__TASKS AND EXERCISES__:
- 1) Copy the post on local government from "Monday, 29 December" to "arenas of debate.", keeping every word unchanged.
- 2) Translate this sentence from the post into French: "This is another area of government which is very different from the past."

Monday, 29 December 2014

How We Are Governed





There is so much going on it is difficult to pick a topic that might be of general interest and add much to the amount of discussion.  Sometimes, however, there are items that tell you a great deal despite being well outside the usual arenas of debate.

What goes on and why in local government is one of them.  This is another area of government which is very different from the past.

This book review from the LSE is about local government today and what it means.  Indeed it urges that everyone should read it.   At 950 words the review is longish given that the prose is, let us say, challenging.  For example, you are invited to consider a comparative gauge on an imagined urban Richter Scale of Community Dissonance in local governmentality.

As we walk around our town, the refuse bins are overflowing with litter all over the place, the drains are blocked, the pavements where there are trees now have two or more years layers of leaves and indeed they are rarely repaired making walking a high risk activity.

__DATASET CONTENT__:
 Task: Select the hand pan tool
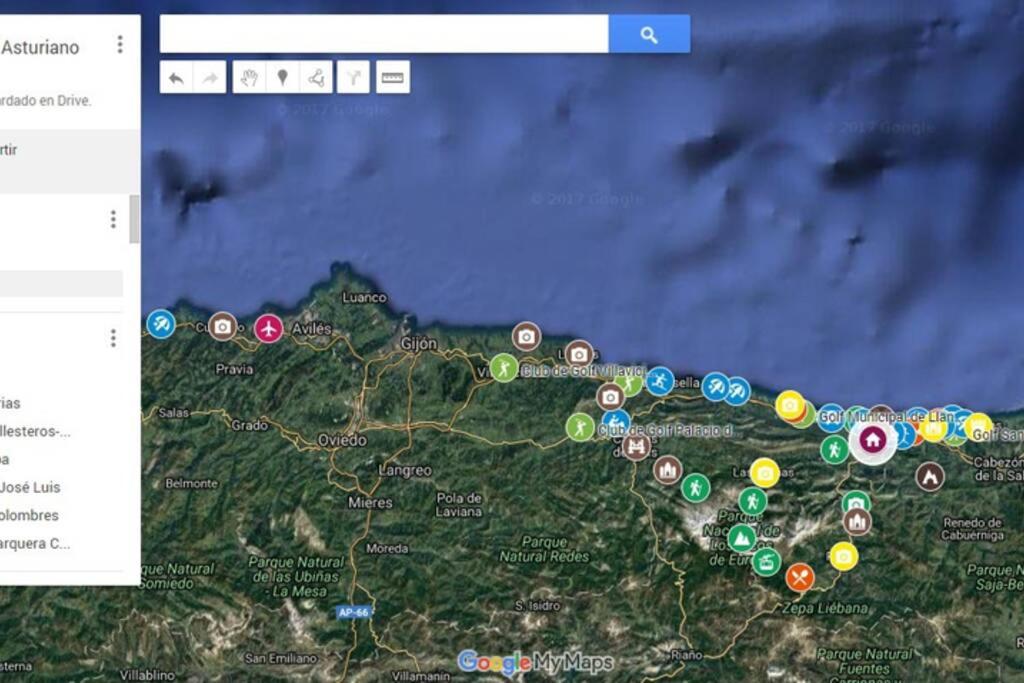(249, 78)
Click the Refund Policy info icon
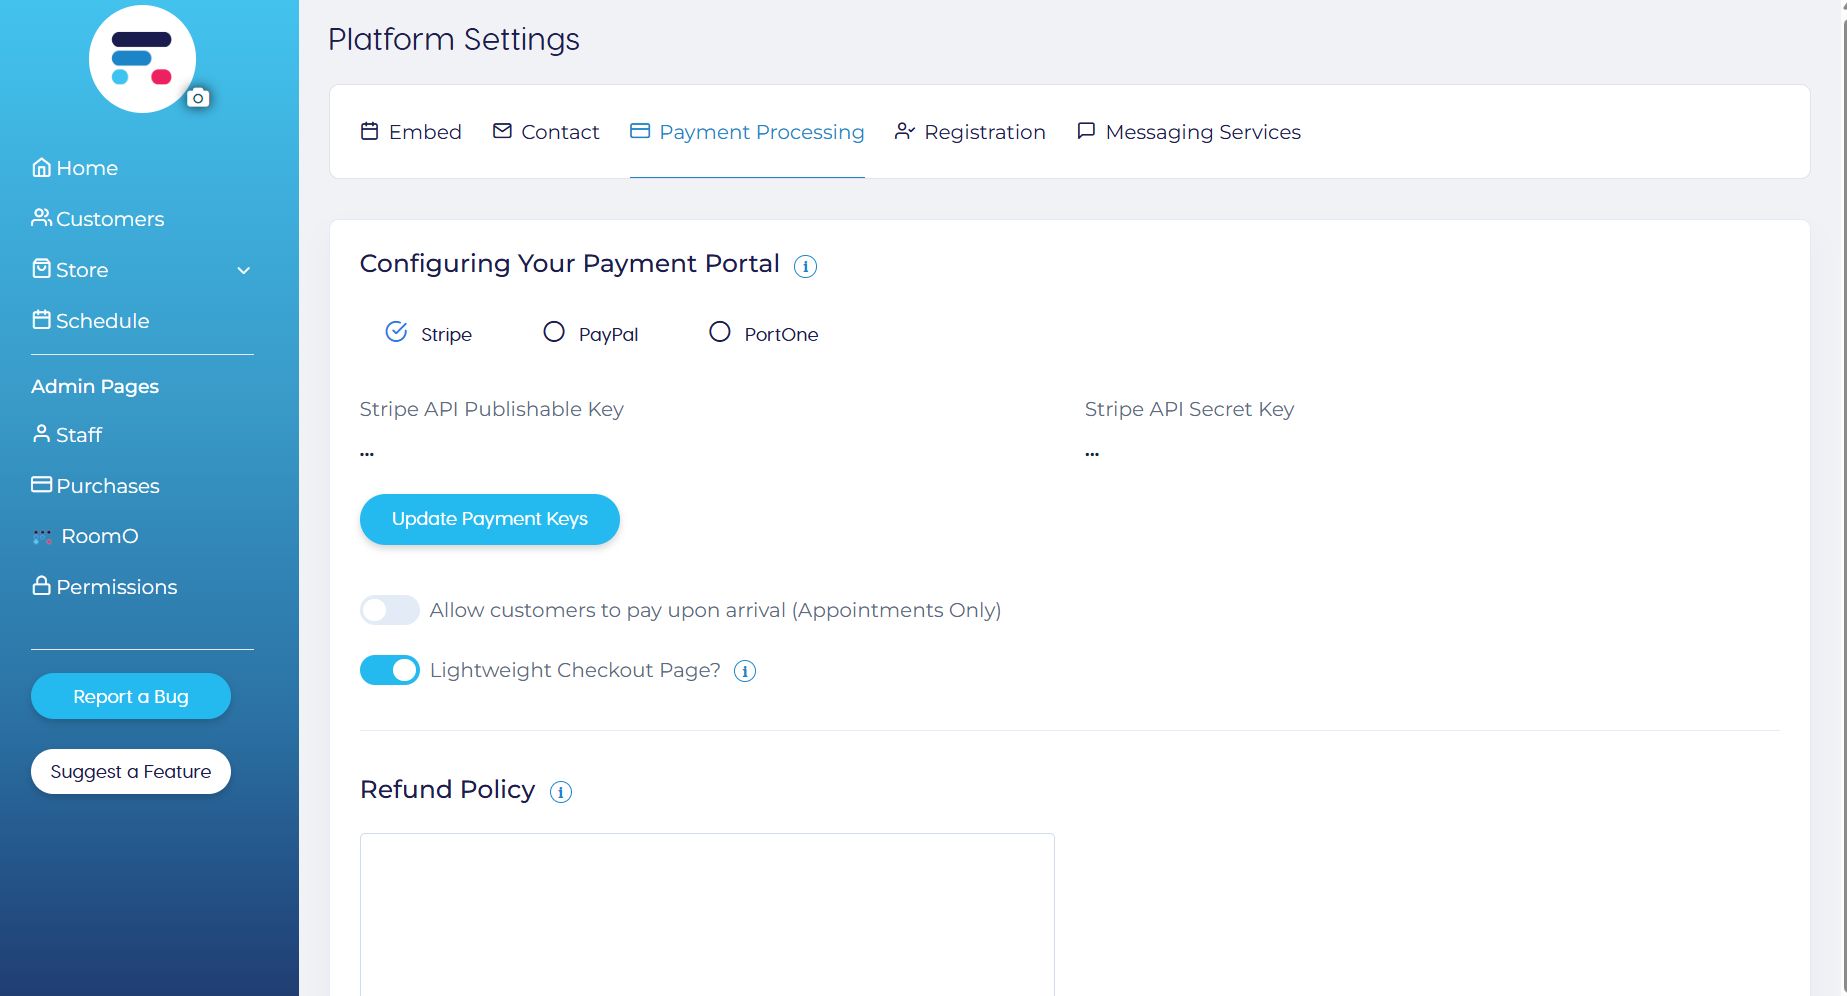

__OUTPUTS IN ORDER__:
- 1)
Monday, 29 December 2014

How We Are Governed





There is so much going on it is difficult to pick a topic that might be of general interest and add much to the amount of discussion.  Sometimes, however, there are items that tell you a great deal despite being well outside the usual arenas of debate.

- 2) C'est un autre domaine du gouvernement qui est très différent de ce qu'il était autrefois.